Families who live in poverty face disadvantages that can hinder their children’s development in many ways, write Greg Duncan, Katherine Magnuson, and Elizabeth Votruba-Drzal. As they struggle to get by economically, and as they cope with substandard housing, unsafe neighborhoods, and inadequate schools, poor families experience more stress in their daily lives than more affluent families do, with a host of psychological and developmental consequences. Poor families also lack the resources to invest in things like high-quality child care and enriched learning experiences that give more affluent children a leg up. Often, poor parents also lack the time that wealthier parents have to invest in their children, because poor parents are more likely to be raising children alone or to work nonstandard hours and have inflexible work schedules.

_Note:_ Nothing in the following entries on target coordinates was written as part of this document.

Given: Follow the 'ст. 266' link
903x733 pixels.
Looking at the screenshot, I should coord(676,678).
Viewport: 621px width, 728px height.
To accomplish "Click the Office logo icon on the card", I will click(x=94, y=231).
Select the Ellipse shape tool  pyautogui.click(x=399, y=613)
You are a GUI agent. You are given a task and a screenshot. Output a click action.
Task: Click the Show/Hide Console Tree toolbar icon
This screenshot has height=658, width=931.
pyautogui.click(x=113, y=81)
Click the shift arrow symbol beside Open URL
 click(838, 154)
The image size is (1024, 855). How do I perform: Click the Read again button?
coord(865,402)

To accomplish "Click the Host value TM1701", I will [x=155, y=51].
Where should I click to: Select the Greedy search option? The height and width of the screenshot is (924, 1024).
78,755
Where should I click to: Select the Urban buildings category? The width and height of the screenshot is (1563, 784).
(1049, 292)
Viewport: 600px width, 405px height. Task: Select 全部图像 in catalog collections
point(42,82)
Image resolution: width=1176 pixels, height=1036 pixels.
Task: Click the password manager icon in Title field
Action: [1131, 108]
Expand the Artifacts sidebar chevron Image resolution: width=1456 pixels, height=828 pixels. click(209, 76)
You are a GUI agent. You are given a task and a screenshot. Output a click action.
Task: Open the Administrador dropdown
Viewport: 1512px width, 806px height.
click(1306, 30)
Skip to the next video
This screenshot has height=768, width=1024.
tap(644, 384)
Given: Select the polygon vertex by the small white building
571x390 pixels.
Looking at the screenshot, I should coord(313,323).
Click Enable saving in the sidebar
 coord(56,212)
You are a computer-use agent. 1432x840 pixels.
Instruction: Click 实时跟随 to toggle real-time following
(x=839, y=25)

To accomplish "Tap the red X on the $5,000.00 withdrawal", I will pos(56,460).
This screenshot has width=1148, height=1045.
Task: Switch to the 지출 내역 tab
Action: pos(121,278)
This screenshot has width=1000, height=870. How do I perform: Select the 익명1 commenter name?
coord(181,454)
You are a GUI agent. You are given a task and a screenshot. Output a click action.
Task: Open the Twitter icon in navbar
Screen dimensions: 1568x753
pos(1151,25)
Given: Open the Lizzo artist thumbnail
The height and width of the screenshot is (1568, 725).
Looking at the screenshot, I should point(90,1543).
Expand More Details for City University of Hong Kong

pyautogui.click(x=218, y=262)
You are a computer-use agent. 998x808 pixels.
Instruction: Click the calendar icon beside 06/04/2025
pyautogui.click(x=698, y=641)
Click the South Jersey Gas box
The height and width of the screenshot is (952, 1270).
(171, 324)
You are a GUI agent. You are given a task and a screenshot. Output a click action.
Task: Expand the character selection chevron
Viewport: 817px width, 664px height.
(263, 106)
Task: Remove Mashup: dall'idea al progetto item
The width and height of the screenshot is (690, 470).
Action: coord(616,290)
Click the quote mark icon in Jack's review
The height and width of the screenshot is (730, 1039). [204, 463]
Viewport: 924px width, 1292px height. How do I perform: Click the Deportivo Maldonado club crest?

Can increasing poor parents’ incomes, independent of any other sort of assistance, help their children succeed in school and in life? The theoretical case is strong, and Duncan, Magnuson, and Votruba-Drzal find solid evidence that the answer is yes—children from poor families that see a boost in income do better in school and complete more years of schooling, for example. But if boosting poor parents’ incomes can help their children, a crucial question remains: Does it matter when in a child’s life the additional income appears? Developmental neurobiology strongly suggests that increased income should have the greatest effect during children’s early years, when their brains and other systems are developing rapidly, though we need more evidence to prove this conclusively.
The authors offer examples of how policy makers could incorporate the findings they present to create more effective programs for families living in poverty. And they conclude with a warning: if a boost in income can help poor children, then a drop in income—for example, through cuts to social safety net programs like food stamps—can surely harm them.